Math Education
According to this morning's paper (or it might have been yesterday's -- I read articles from both days this morning), 40% of students entering college (nationally) are placed into remedial courses for English or math. Forty. Percent. That's HUGE!
(...although it does help to explain why students were so ill-prepared for precalculus last fall...)
Checking the course listings for this fall at MV, and after some quick math (quick enough that I didn't re-count to make sure I didn't double count, etc.), around 42% of the sections offered in math this fall (excluding online & hybrid courses) are remedial math courses (MA045 & MA050 -- combined, there are 37 sections of these classes being taught). These courses meet five hours a week and are non-credit bearing. A vast majority of these classes have wait-lists or are full. (course listings)
There are various reasons for there to be a high number of students at a community college in particular taking remedial classes (for example, there's a higher number of returning students who haven't taken math in several years), but "the vast majority of students who take remedial courses in college do so to gain the skills and knowledge they should have gotten in high school and which are necessary for them to succeed in 'regular' college classes" (Paying Double, page 2). In other words, high schools are not doing an effective job of giving students a solid foundation in math.
A report sponsored by the Carnegie Foundation has this to say about how math is taught in our schools:
Although our focus here is on the community college students, it is important to
acknowledge that the methods used to teach mathematics in K-12 schools are not
succeeding, and that the limitations of students' mathematical proficiency are cumulative and
increasingly obvious over time.
The limitations in K-12 teaching methods have been well-documented in the research
literature.

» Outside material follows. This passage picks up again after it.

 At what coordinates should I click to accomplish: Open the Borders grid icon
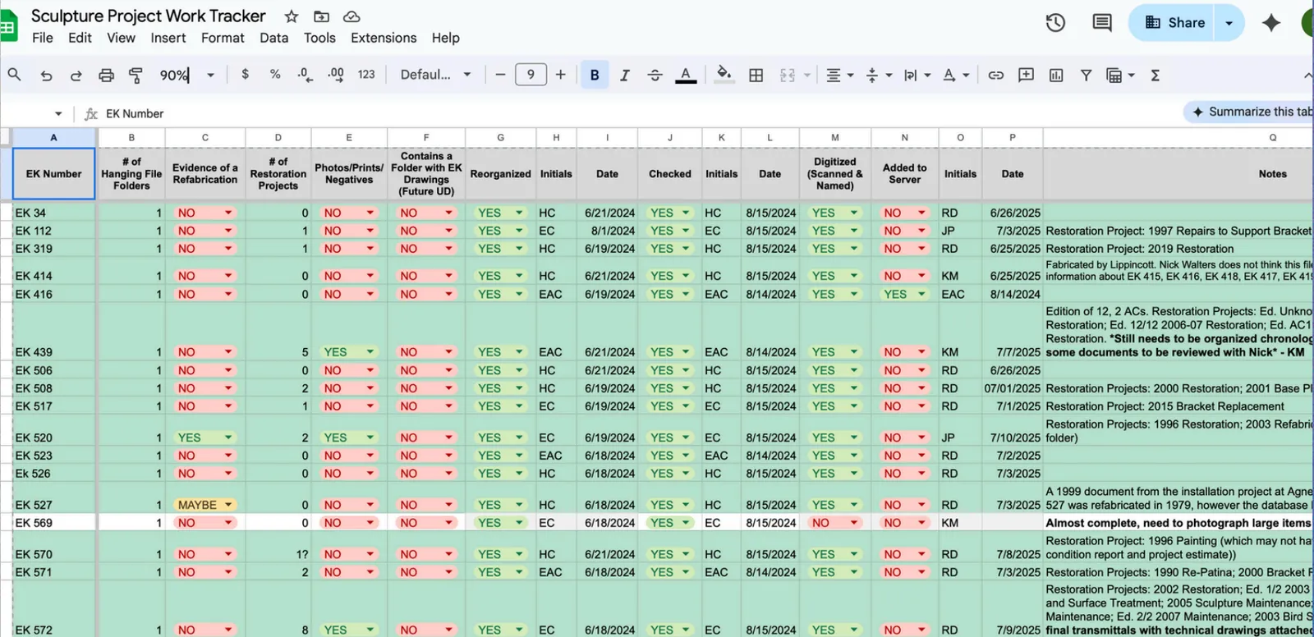tap(756, 76)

The Trends In International Mathematics and Science Study (TIMSS) video
studies (Stigler & Hiebert, 1999; Hiebert et al., 2003) showed that the most common
teaching methods used in the U.S. focus almost entirely on practicing routine procedures
with virtually no emphasis on understanding of core mathematics concepts that might help
students forge connections among the numerous mathematical procedures that make up the
mathematics curriculum in the U.S. The high-achieving countries in TIMSS, in contrast, use
instructional methods that focus on actively engaging students with understanding
mathematical concepts. Procedures are taught, of course, but are connected with the
concepts on which they are based. In the U.S., procedures are more often presented as step-by-
step actions that students must memorize, not as moves that make sense mathematically.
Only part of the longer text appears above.